Nitekim geride bıraktığımız 23 yılda Kürt Halk Önderi Öcalan’ın demokratik ekolojik, cinsiyet özgürlükçü paradigmasında özetlenen fikriyatıyla yetişmiş onlarca kişi 'Öcalan'sız hayat istemiyoruz' diyerek kendi bedenini ateşten bir meşaleye dönüştürdü, kendi özgürlüğünü Öcalan’ın özgürlüğünde bulan onbinlerce insan cezaevlerine doldurulmasına rağmen direndi. Defalarca açlık grevleri yapıldı ve çok çeşitli eylemselliklerle direniş tutumunda ısrar edildi.

Tıpkı İkinci Dünya Savaşı’nda Almanya, Fransa, İspanya, Hollanda, Polonya, Yunanistan, Yugoslavya olmak üzere bütün Avrupa ülkelerinde faşizme karşı mücadele eden sosyalistlerin önemli bir kesimini kadınların oluşturması gibi, faşist Türk devletinin uyguladığı politikalara karşı da direnenlerin ön saflarında yer alanların büyük çoğunluğunu kadınlar oluşturdu.

Adaletsizliği kaçınılmaz bir yazgı olarak değil, kabul edilmez bir sonuç olarak gören Kürt halkı bulunduğu her alanda zorbalığa karşı inanılmaz fedakarlıklar ve direnişlerle adalet arayışını sürdürdü, değerlere, ahlaka, insan haklarına dayalı bir hukuk sistemini talep etmekten vazgeçmedi. Kuşkusuz sosyolojik ve siyasi olarak asla görmezden gelinemeyecek bu tutum yine ancak Öcalan’nın fikriyatı ve önderlik nitelikleriyle izah edilebilir.

Sonuç olarak, son dönemde faşizme ve işkence rejimine karşı dünyanın dört bir yanında çok çeşitli kesimlerin katılımıyla yoğunlaşan ve özgürlük gemisi eylemiyle daha da belirginleşen direniş dalgaları, sistemin üzerine inşa edildiği ana kirişlerin yerinden sökülmesinin uzak olmadığını bizlere gösteriyor.

Türk devlet faşizmi ve dayandığı kapitalist modernite güçleri, egemen dili daha sert kullanıp, şovenizmin tetiklediği öfke ve kanlı gözlerle yürümeye çalışsa da taşlar yerinden oynuyor.
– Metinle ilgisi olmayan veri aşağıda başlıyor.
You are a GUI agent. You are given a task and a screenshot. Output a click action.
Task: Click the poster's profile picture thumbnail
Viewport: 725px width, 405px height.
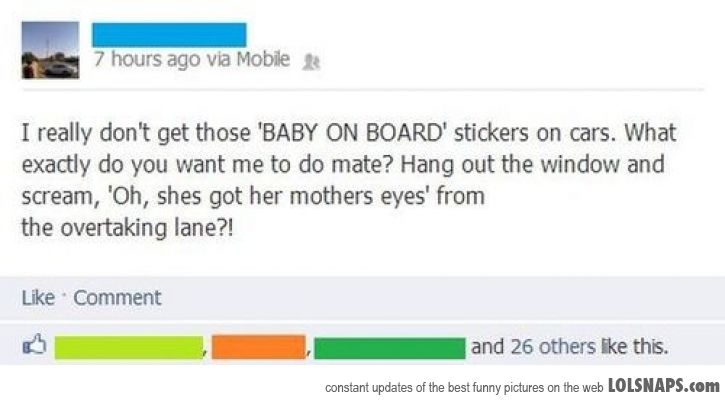[x=50, y=50]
Zira tarihsel deneyimler bize defalarca ispatlamıştır ki; zülüm ne kadar büyük olursa direniş o kadar büyük olur. Zira tarihsel deneyimler bize ispatlamıştır ki; karanlık ne kadar yoğunlaşırsa yoğunlaşsın, anlam ve irade gücüyle direnişi kuşananların yaktığı ışık yolumuzu aydınlatmaya yeter.